隐孢子虫病(Cryptosporidiosis)已经成为全世界重要的新发人兽共患病之一，被认为是仅次于轮状病毒感染，引起儿童腹泻和死亡的第二大病因，也是犊牛腹泻性肠道疾病的主要病因。在常见的感染人的隐孢子虫虫种中，微小隐孢子虫(Cryptosporidium parvum)和人隐孢子虫(Cryptosporidium hominis)几近达到人隐孢子虫病病因的90％以上。GP60基因是隐孢子虫基因组中最具多态性的基因位点之一，所以它通常用于C.parvum、C.hominis以及其它亲缘关系较近的虫种的分型。
　　本研究通过对PubMed和WebofScience数据库进行文献检索，及对GenBank进行序列检索，关键词为“Cryptosporidium”、“GP60”和“GP40/15”下载整理了相关文献及序列。
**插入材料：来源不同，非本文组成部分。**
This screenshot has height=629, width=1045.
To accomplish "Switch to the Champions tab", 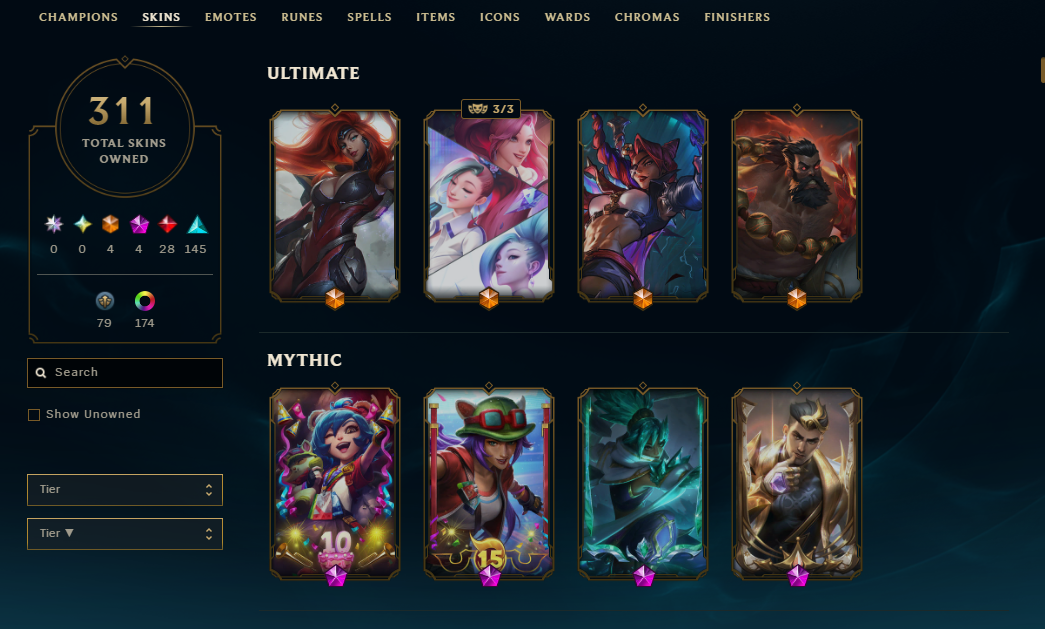I will coord(78,17).
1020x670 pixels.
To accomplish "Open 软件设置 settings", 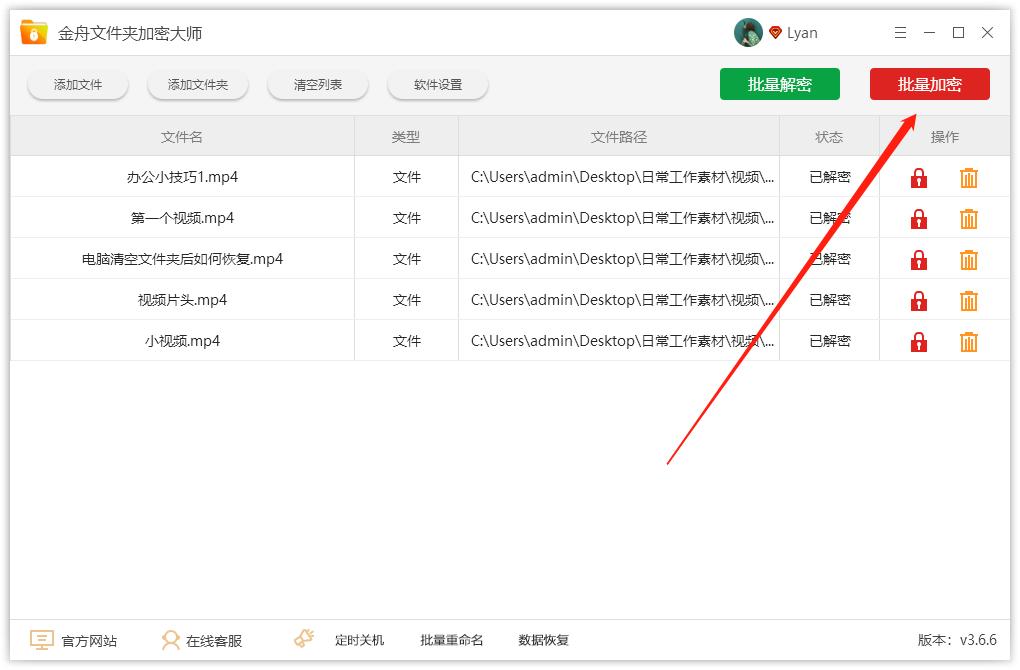I will coord(437,84).
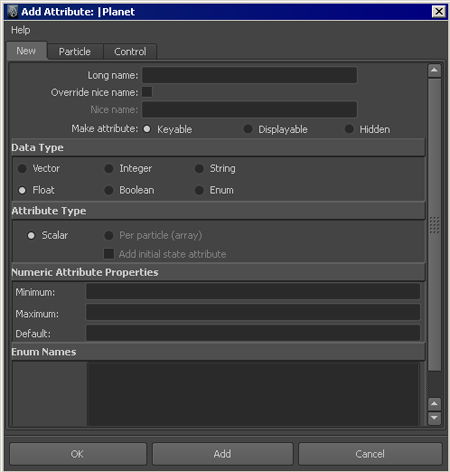Screen dimensions: 450x472
Task: Click the scroll down arrow at bottom of scrollbar
Action: click(x=434, y=418)
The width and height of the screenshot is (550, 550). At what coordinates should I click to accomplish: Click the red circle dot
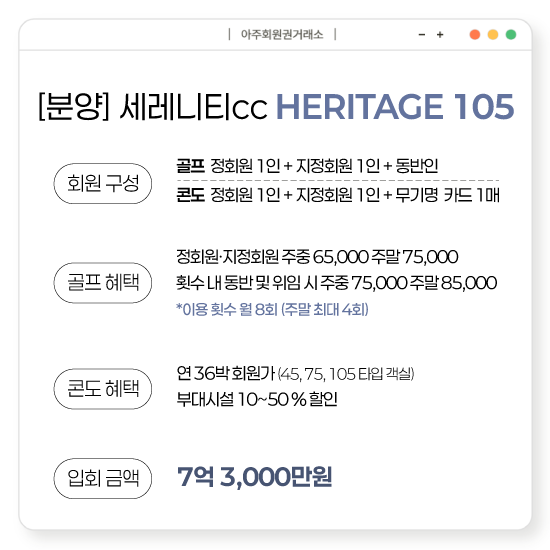tap(475, 34)
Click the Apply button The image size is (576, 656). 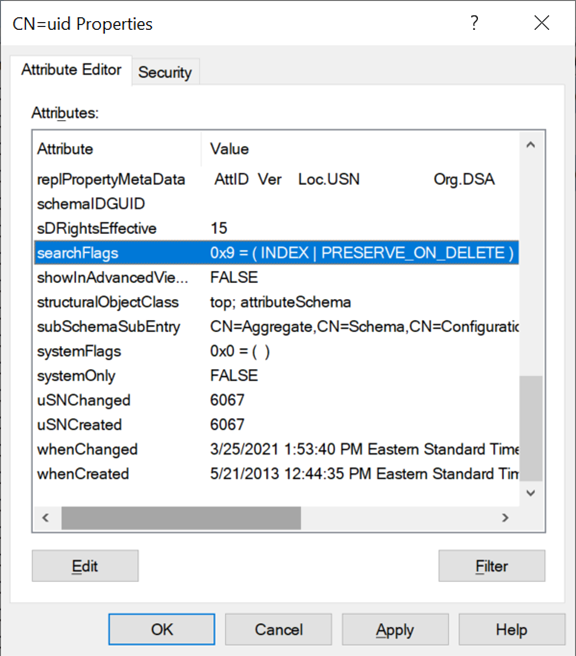coord(395,629)
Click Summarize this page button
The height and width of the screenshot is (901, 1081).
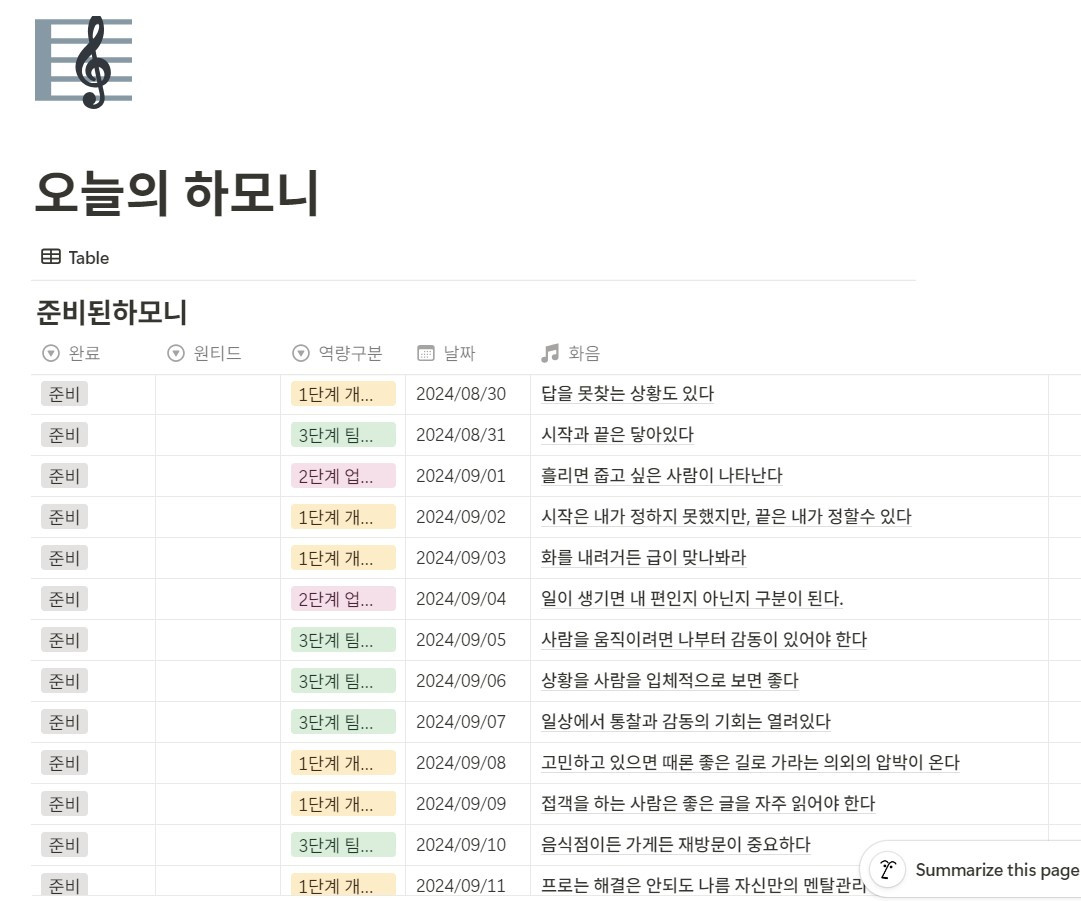[x=973, y=869]
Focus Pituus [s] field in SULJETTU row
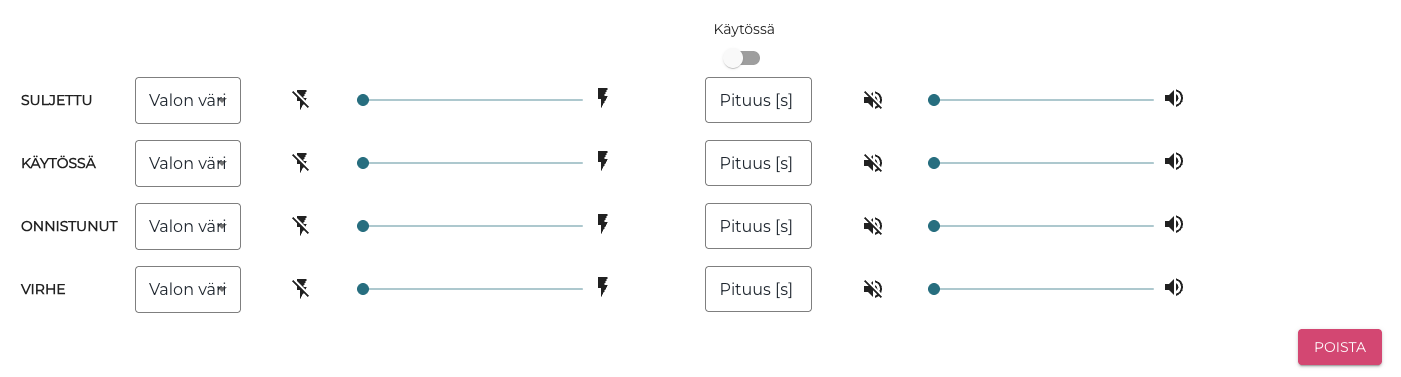1401x377 pixels. 758,100
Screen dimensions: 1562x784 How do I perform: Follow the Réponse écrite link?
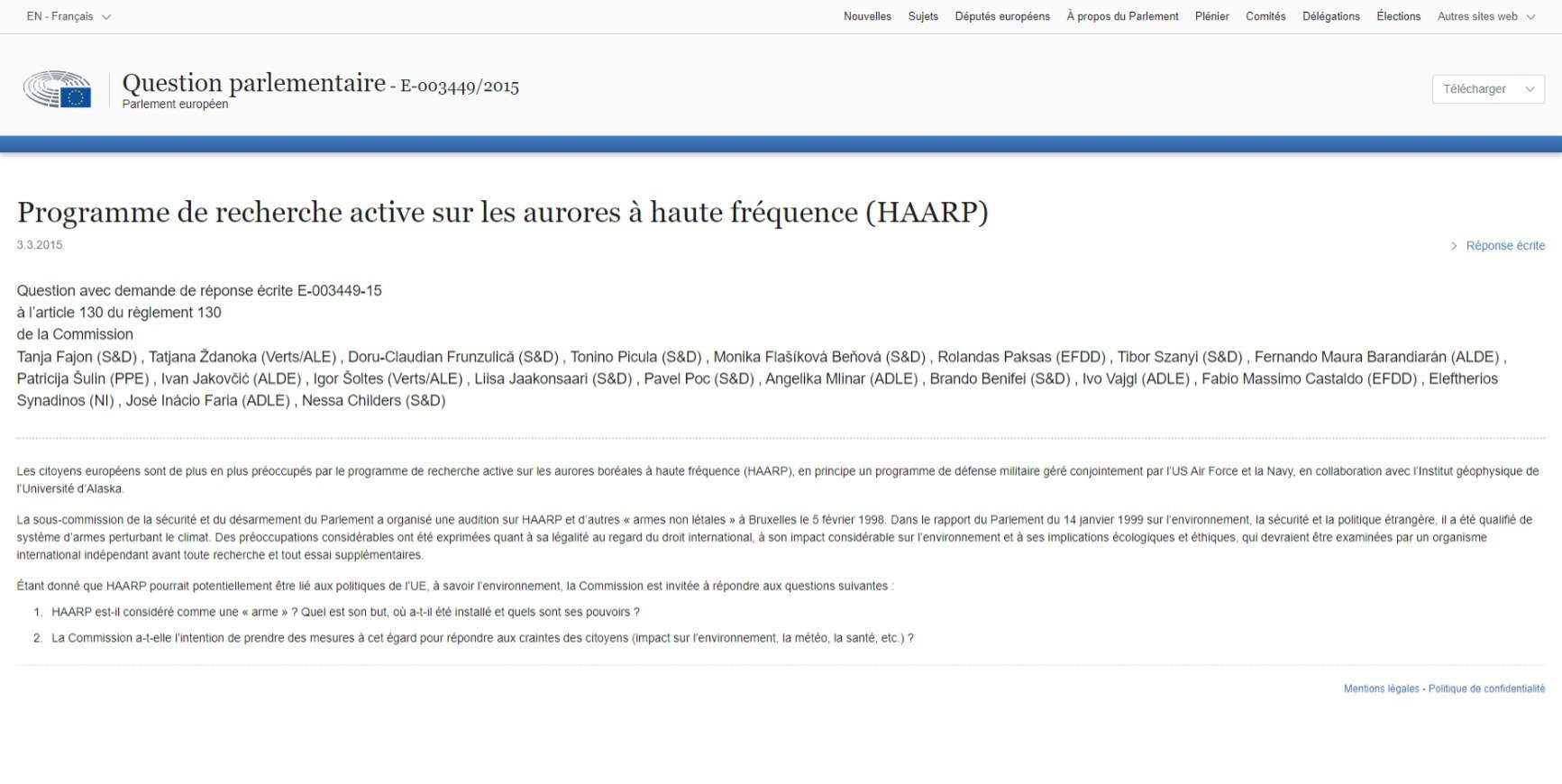[x=1504, y=246]
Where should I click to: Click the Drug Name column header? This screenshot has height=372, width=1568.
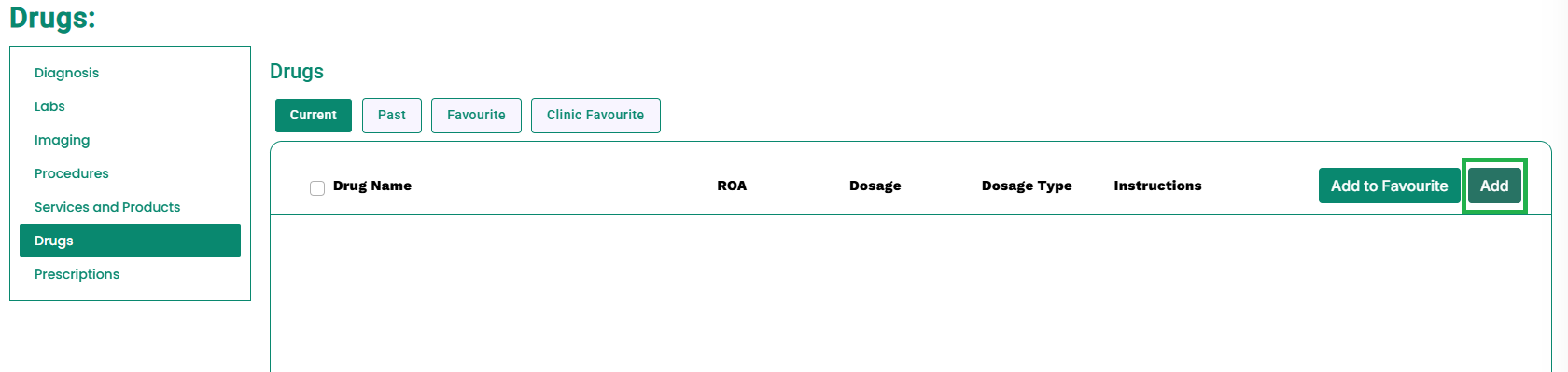(x=372, y=186)
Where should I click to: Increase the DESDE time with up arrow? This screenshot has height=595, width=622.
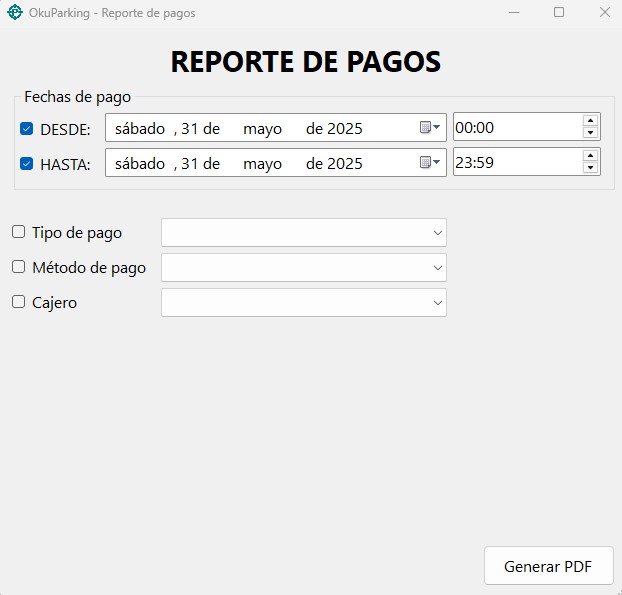tap(590, 121)
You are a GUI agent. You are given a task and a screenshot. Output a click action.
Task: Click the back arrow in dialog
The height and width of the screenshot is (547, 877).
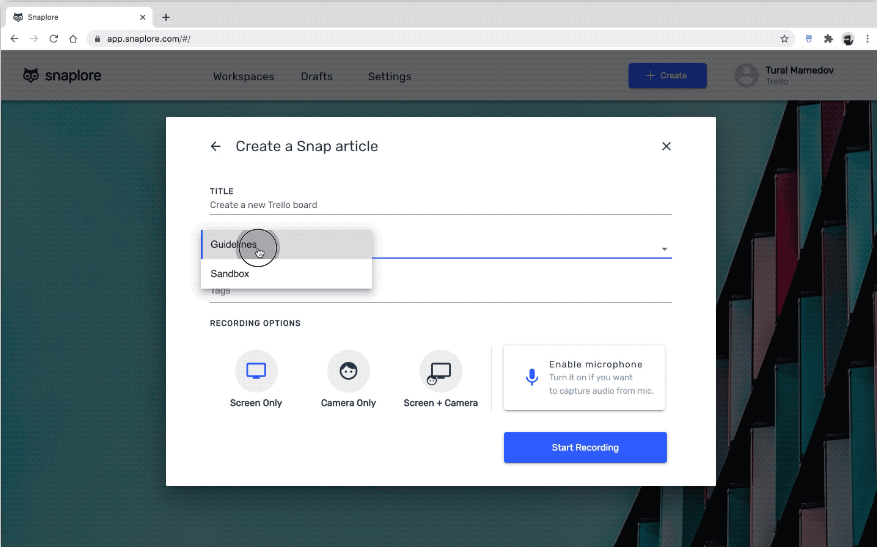pos(216,147)
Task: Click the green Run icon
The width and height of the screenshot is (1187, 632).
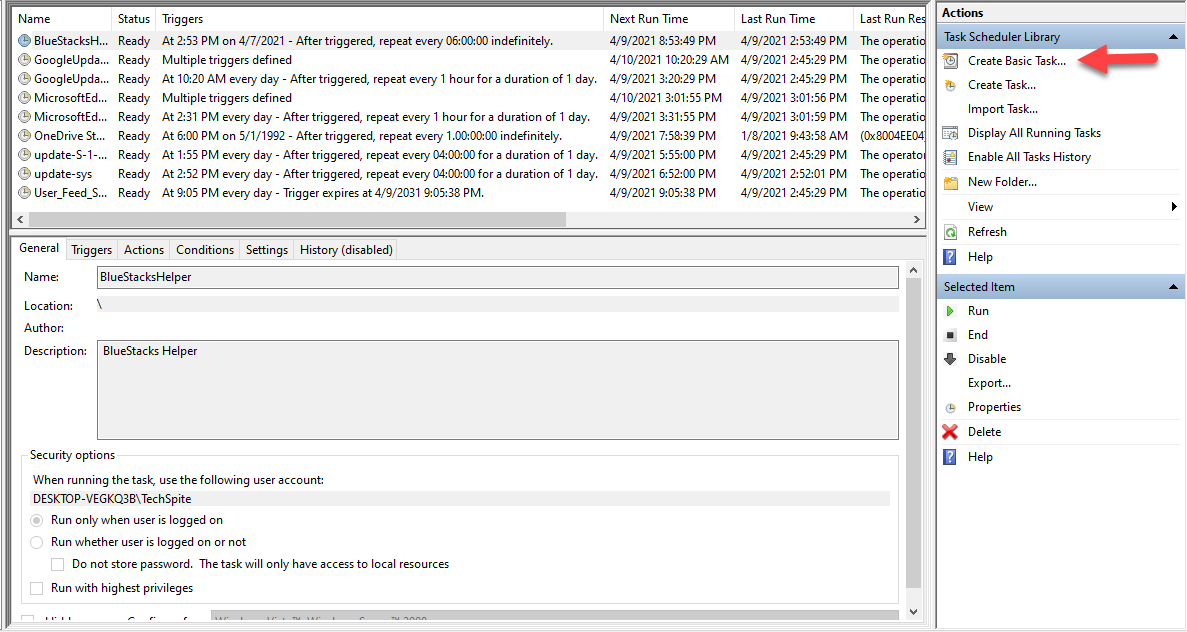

提取出与C.parvum流行病学相关的内容，统计全球分布情况，并使用ArcGIS对C.parvumⅡa、Ⅱc、Ⅱd亚型家族全球分布情况及中国地区C.parvum各亚型分布情况进行作图，然后计算比例相似性指数(PSI)，计算各个国家之间的生态位重叠(共生)模式。阐明了C.parvumⅡa、Ⅱc及Ⅱd亚型家族在全球的分布规律以及我国Ⅱd亚型家族的群体遗传结构与世界其他国家的异同。
　　本研究将单细胞全基因组扩增技术与三代测序技术结合起来，探索一种适用于少量隐孢子虫样品的纯化与WGA扩增方法。取1-2g新鲜粪便样品，经除脂、1∶1蔗糖溶液梯度离心及氯化铯梯度离心后，使用显微操作仪对纯化后的卵囊进行挑选，接着进行破壁处理，并进行单细胞全基因组扩增，使用AmpureXP磁珠对WGA产物进行纯化，并检测其浓度和纯度，对质量合格的样品进行建库及上机三代测序，最后对下机数据进行质控和基因组拼接。样品经纯化扩增后，DNA含量经扩增后由pg级达到μg级，在保证纯化质量的同时确保损失在可以承受的范围内，并满足Nanopore测序技术的上机要求(Nc/Qc≤1.5，样品总量≥5μg)。经过建库测序后，产出数据长度主要集中在5kb左右，readsN50在6K至7K之间，数据GC含量分布基本正常。测序reads质量绝大多数都大于Q7，测序质量较好。拼接后的基因组大小为9.08M，N50达1.11Mb，CompleteBUSCOs的比例达到98.4％，说明这种方法的结合是可行的。此研究很好的解决了部分样品样品量小及可能存在混合感染的问题，为隐孢子虫基因组测序提供一个新的思路。
　　从河南和新疆地区共收集C.parvumⅡd亚型家族阳性样品53份，其中包括ⅡdA14G1(10)、ⅡdA15G1(11)、ⅡdA19G1(22)、ⅡdA20G1(10)，样品经纯化后，通过单细胞分离技术与二代Illumina测序技术相结合。对下机数据进行质控，并与参考基因组进行比对及变异检测和变异注释，利用全基因组SNP数据进行群体遗传学研究，构建了ML进化树，进行了主成分分析和群体结构分析，发现国内不同地区微小隐孢子虫多态性较低，部分地区群体内发生了遗传重组。
　　最后构建了隐孢子虫数据库，包括Genomics及GP60两个模块，以及Blast、Featuresearch、JBrowse、Ftpdownload四个工具。本数据库系统不仅提供了丰富的隐孢子虫相关数据的展示方法，也在此系统上进行了数据检索、文件管理和相应的授权管理等。它能够很好地满足隐孢子虫领域科研工作者在研究过程中对数据的展示、查看及下载的需求。